I phoned Tom at midnight on Saturday just because I thought it would be fun for him to hear what tornado sirens sound like. They’re loud. Really loud. A long continuous wail. The emergency alerts to cell phones are damn loud as well. And those were coming in with some frequency.
Was I worried? No. As I typically say, hey, this is not how I die. (If you’ve ever seen the movie Big Fish, you know what I mean.) So I pulled the couch away from the window a few feet and laid down with Mazie beside me. Even she, surprisingly, wasn’t scared. With my shades drawn, lightning created a strobe effect in my living room. Eventually the thunder caught up. And when it struck outside just outside my house, both Mazie and I jumped. I moved to my bed. The sirens and the storm continued for two hours. Not bad. Or so I thought.
Dawn showed another story. Tree limbs had fallen on my house and power line in the backyard and wind had knocked over part of my fence. Limbs and leaves littered yards up and down the street. The real damage I didn’t see until I took Mazie for a walk.
Midtown Tulsa, where I live, was hit the hardest. 165,000 customers were without service and 700 poles were down. Gas stations and grocery stores were closed, and every intersection had become a four-way stop. For many folks, Father’s Day was spent wielding power saws, assessing damage, and moving fallen trees. Except for those trees that couldn’t be moved.
Yet again, as I have so many times in my life, I was grateful to have housing. Grateful that the damage was not worse. Grateful that I had a roof over my head and running water. So many people didn’t. So many people don’t.
What happens to those without homes, without shelter? If a storm can uproot trees and sidewalks, just imagine what it can do to a person.
I’m thinking about this a lot. I drive by a highway off ramp where a tree is uprooted and horizontal and next to it is a shopping cart - the obvious artifacts of an unhoused person. What happened to that person on Saturday night? Is that person alright?
On Monday, I helped a new friend move the last of her stuff into an apartment. This friend had actually been living in her car for a few months. At least, until I left for Idaho in May and she hunkered down in my tiny apartment. Safe, she said, she finally felt safe. And on the day I was returning, amazingly (by the grace of God, or you may say some good fortune), she found an apartment – half of a duplex. Not only one that she could afford, but one that feels magical and warm, complete with fantastic neighbors.
How does it happen that a healthy, working, college graduate ends up in their car? This friend isn’t the first I’ve known to have this happened. Joan DeMartin, who writes Crime and Punishment: Why the Poor Stay Poor in America, covers some of the causes in her essays. One in particular worth reading is “Medical Debt is Crushing Millions of Americans”.
For this friend, however, in addition to being underpaid while juggling school loans and a car payment, she left an abusive relationship and found shelter on a friend’s couch. A few months later, she and that friend got their own place together, signing a year lease. It wasn’t long, unfortunately, before the friend fell into a relationship with a guy who wiggled his way into their apartment, began doing drugs, and became violent. For her safety, she began sleeping in her car. Unable to get out of the lease, at least her friend took over the full rent. But she couldn’t use the property managers as referrals, and she needed to save money for another down payment. The cycle is viscous and very difficult to escape.

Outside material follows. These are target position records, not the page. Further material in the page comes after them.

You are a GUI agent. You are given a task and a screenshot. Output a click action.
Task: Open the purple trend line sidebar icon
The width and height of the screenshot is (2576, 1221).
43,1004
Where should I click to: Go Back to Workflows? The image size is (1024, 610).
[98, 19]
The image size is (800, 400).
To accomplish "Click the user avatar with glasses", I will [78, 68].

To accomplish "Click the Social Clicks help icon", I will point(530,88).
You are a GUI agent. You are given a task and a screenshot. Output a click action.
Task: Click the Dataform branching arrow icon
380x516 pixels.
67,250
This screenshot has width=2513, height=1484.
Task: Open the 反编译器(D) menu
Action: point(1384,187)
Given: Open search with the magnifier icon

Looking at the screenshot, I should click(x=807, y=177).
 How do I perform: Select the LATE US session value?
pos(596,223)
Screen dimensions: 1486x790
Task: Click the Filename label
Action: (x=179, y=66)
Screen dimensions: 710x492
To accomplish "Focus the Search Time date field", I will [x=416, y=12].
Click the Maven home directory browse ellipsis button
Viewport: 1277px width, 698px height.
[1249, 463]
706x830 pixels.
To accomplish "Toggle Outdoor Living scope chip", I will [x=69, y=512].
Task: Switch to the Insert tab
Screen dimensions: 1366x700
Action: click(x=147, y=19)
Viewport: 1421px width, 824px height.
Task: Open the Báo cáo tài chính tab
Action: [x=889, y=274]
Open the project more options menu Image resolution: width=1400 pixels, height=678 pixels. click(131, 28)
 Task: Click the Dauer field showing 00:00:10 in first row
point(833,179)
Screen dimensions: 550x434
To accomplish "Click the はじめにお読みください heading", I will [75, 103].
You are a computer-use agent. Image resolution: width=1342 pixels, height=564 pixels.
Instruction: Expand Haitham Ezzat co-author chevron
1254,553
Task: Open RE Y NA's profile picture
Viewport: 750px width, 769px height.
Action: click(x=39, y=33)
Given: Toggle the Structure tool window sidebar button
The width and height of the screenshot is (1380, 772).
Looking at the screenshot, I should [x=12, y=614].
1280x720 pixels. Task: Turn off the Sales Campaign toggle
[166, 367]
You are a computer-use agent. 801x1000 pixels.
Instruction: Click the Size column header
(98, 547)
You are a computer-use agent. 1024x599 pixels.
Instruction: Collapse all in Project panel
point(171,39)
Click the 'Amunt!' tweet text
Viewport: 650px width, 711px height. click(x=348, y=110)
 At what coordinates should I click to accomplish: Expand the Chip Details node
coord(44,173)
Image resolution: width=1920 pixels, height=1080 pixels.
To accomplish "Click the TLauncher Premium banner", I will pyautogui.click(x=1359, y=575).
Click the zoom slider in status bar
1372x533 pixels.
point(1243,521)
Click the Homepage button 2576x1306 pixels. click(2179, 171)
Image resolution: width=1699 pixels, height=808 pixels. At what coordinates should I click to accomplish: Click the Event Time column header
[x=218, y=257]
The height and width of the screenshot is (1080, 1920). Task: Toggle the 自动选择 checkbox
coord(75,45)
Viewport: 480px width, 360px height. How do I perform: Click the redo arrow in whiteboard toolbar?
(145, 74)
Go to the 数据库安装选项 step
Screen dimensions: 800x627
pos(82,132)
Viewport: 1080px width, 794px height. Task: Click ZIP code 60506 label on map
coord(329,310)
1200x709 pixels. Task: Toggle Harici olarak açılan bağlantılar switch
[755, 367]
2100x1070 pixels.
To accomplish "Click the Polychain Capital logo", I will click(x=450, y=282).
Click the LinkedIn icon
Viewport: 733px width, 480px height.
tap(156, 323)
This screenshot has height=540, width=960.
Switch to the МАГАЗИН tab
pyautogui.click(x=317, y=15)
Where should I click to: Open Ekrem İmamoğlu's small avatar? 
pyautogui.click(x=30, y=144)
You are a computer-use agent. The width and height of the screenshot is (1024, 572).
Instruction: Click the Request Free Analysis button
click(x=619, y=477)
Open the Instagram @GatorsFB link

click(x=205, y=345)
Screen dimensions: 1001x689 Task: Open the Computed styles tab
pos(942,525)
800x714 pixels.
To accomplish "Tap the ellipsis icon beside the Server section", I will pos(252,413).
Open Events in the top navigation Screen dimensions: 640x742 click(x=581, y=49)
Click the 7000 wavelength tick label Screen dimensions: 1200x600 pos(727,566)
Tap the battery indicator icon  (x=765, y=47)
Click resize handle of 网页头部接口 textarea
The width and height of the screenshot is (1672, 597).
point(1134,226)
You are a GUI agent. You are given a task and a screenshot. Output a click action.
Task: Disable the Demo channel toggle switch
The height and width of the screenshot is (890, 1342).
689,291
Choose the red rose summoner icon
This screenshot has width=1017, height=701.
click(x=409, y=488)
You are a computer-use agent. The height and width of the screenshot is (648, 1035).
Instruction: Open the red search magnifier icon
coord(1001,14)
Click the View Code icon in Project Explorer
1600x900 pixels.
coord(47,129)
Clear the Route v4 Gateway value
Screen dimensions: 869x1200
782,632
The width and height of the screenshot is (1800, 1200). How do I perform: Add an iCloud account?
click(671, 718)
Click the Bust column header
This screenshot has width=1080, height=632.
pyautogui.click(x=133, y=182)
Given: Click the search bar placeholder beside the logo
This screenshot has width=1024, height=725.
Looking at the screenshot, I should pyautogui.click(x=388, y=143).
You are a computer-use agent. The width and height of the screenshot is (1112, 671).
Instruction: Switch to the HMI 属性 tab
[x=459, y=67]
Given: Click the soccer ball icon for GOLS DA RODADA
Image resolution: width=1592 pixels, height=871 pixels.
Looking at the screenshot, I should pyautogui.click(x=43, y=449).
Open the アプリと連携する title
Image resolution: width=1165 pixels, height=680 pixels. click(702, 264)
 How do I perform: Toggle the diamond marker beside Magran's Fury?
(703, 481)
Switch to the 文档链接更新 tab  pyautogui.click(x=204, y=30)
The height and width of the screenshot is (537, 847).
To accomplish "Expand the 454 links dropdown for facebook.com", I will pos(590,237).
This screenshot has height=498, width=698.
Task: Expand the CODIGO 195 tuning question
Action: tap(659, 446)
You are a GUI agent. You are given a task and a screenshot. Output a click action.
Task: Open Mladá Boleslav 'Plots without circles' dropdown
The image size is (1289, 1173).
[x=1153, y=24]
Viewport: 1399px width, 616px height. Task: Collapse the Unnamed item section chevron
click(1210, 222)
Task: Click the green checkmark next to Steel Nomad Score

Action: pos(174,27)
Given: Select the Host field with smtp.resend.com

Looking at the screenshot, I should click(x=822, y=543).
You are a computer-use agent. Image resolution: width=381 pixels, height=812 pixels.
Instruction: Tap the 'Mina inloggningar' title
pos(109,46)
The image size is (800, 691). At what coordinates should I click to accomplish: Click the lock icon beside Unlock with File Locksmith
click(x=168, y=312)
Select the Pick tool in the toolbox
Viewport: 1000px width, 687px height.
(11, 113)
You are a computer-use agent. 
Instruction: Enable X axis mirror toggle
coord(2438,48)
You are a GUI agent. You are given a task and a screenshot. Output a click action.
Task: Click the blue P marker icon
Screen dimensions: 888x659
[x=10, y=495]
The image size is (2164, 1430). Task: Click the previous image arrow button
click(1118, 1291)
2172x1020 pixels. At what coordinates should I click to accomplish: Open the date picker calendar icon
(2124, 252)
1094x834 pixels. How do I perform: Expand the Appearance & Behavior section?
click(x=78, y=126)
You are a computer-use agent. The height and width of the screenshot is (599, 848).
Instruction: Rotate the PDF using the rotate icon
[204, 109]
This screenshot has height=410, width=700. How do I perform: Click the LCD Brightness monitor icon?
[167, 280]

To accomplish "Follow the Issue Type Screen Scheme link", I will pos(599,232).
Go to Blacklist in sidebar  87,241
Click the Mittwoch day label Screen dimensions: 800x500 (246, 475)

As we moved the last of her stuff into her new place, even with the electricity off and the air suffocatingly warm, I kept thanking God she hadn’t been sleeping in her car when the storm hit.
But by the Grace of God, a miracle, or some good fortune… that could be me.
It could be you.
As I was preparing to post, I got word that power was back on in my neighborhood - two days earlier than expected. Three trash bags later, my refrigerator and freezer are clean. The waste of spoiled food and condiments is significant, as is the cost. But I’m home again and immensely grateful.
I want to thank my friends, John and Pete, for generously inviting me and Mazie to stay with them while our power was off. As The Beatles sang decades ago, [we] get by with a little help from our friends.
As I finish writing this, I see a report that a tornado touched down in a small Texas town, killing four. We need to be paying more attention to these disasters than to a few folks who paid a quarter of a million dollars to sightsee the sunken Titanic. How do we respond when real tragedy strikes? How do we help others?
Have you been affected by a natural disaster? How did you get through it and recover?
wow! Glad you are safe.
Glad you and Mazzie are OK. The homelessness thing is a big deal. The large scale study they just released in California is interesting, about causes. And I agree, the cost of medical care is outrageous. The book “Evicted: Poverty and Profit in the American City” is interesting too. The cost of rents and housing is too high. As a landlord I routinely rent my properties for under market value. My dad did the same thing. And the cost of housing is going up. It is crushing people. It feels like greedflation.